Difenderti da YouTube, da TikTok, da Instagram. Da ogni dannato algoritmo che, sì, ti conosce, sa cosa guardi, sa cosa cerchi… e per questo ti frega peggio.
Negli ultimi tempi mi è capitato qualcosa di orribile: scene principali spoilerate a tradimento, neanche il tempo di evitarle, perché già dall’anteprima ti fottono. Nessun rispetto per chi guarda, stupidi cercatori di visualizzazioni e like che si spacciano per esperti di cinema. Oggi anche un analfabeta si mette a parlare di cinema.
Perché chi ama davvero il cinema non ti piazza una scena chiave così, senza contesto, senza introduzione, senza avviso.
Chi ama il cinema sa che quella scena; quella svolta, quella confessione, quella morte, arriva dopo un’ora o due in cui il regista ha costruito, scolpito, dosato ogni respiro per portarti lì.
Ma oggi la scena “buca” il video. Fa effetto. Fa like. E allora eccoli, i becchini dell’esperienza cinematografica: influencer con la faccia a mezz’aria e la voce fuori campo, pronti a dire “Ecco una scena che ti spezzerà il cuore” e in due minuti ti ammazzano il film.

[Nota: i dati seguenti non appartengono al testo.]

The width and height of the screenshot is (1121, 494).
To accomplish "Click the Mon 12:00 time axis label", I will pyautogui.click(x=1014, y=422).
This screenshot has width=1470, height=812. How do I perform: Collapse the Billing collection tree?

Il problema non è il cinema. Il problema è il modo tossico in cui lo si consuma.
E alla lunga, anche il cinema stesso si piega.
Il marketing serve, certo. Un tempo c’era il trailer, uno vero esperto che ne parlava, e con poche informazioni si andava al cinema, incuriositi.

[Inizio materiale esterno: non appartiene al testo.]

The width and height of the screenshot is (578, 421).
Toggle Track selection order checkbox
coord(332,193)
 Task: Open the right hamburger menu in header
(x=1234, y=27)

Oggi invece quel lavoro lento, essenziale, di scoprire un film, anche solo di sapere che esiste, viene stravolto da questa feccia che sono i moderni tiktoker e youtuber. Gente che decreta il successo o il fallimento di un film prima ancora che qualcuno lo veda, solo perché fa comodo all’algoritmo.
Le piattaforme chiedono ai registi di “riassumere nei dialoghi”. Di spiegare tutto. Di rendere chiaro, rapido, accessibile ogni pensiero.

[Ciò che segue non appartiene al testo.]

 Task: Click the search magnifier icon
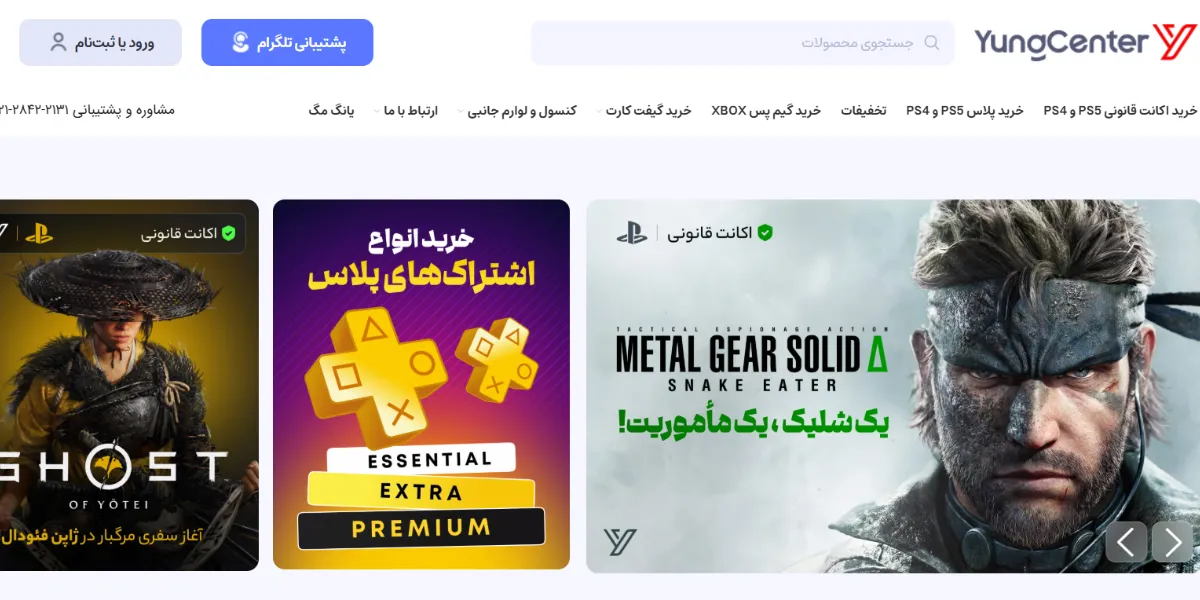click(932, 43)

Non c’è più fiducia nello spettatore, perché lo spettatore vero non esiste più. È stato sostituito dallo scrollatore, dal passivo, dal mezzo-attenzionato che guarda col telefono in mano e l’altro occhio sul microonde.
Il risultato? Storie semplificate, scene che sembrano trailer, personaggi che parlano come se stessero leggendo la sinossi.
Il cinema si adatta, si svuota, si rende compatibile con chi non lo ama più.
La mia critica non è al cinema. Non è nemmeno allo spettatore.
È a questi idioti che oggi fanno da ponte tra il film e il pubblico. E quel ponte, purtroppo, è marcio.